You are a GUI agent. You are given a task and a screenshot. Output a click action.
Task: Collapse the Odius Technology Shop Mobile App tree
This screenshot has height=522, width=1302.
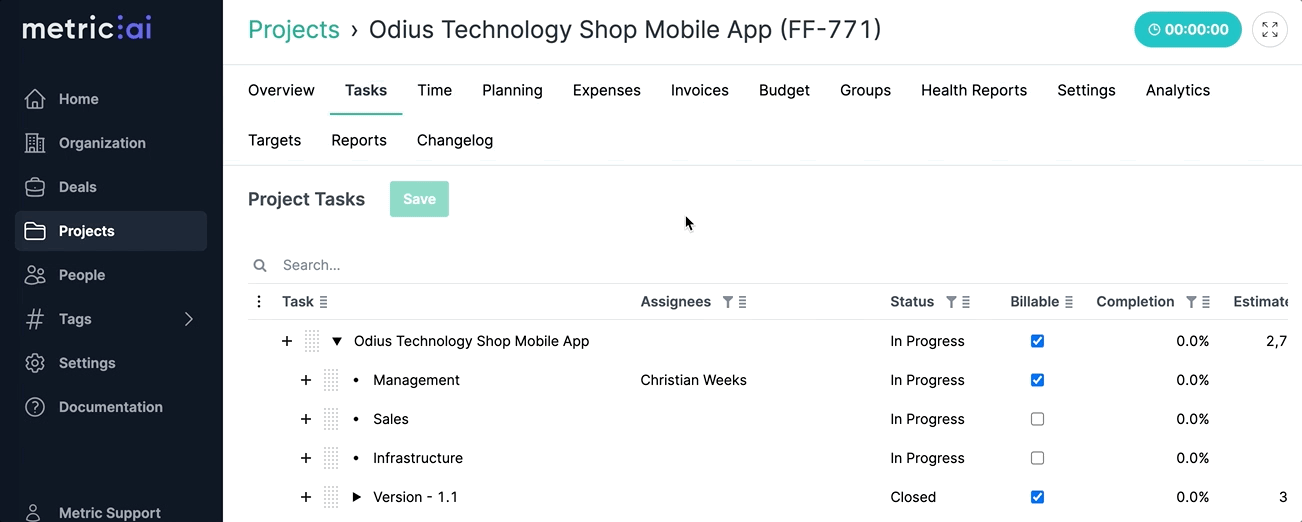[x=337, y=341]
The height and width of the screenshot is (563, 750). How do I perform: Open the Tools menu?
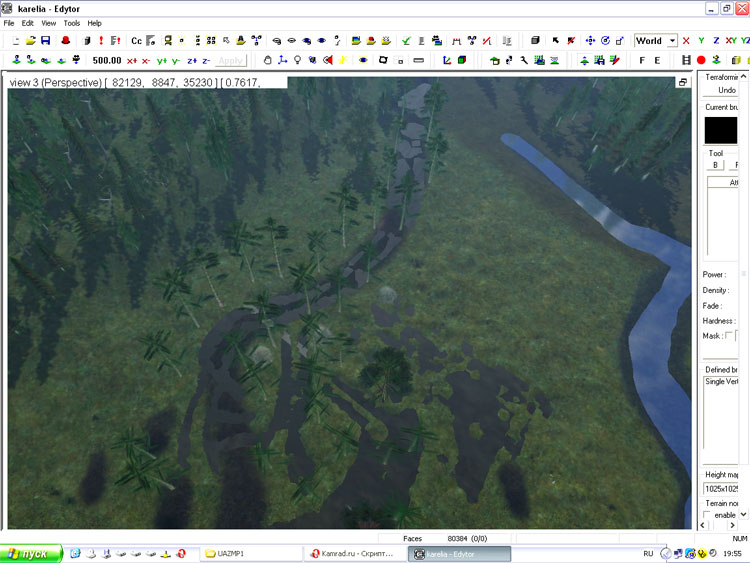click(x=71, y=23)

::::::

Task prompt: Reproduce the data above word for word, but leave the images out.

Reply:
You are a GUI agent. You are given a task and a screenshot. Output a click action.
Task: Collapse the Odius Technology Shop Mobile App tree
This screenshot has height=522, width=1302.
[x=337, y=341]
The height and width of the screenshot is (563, 750). How do I perform: Open the Tools menu?
click(x=71, y=23)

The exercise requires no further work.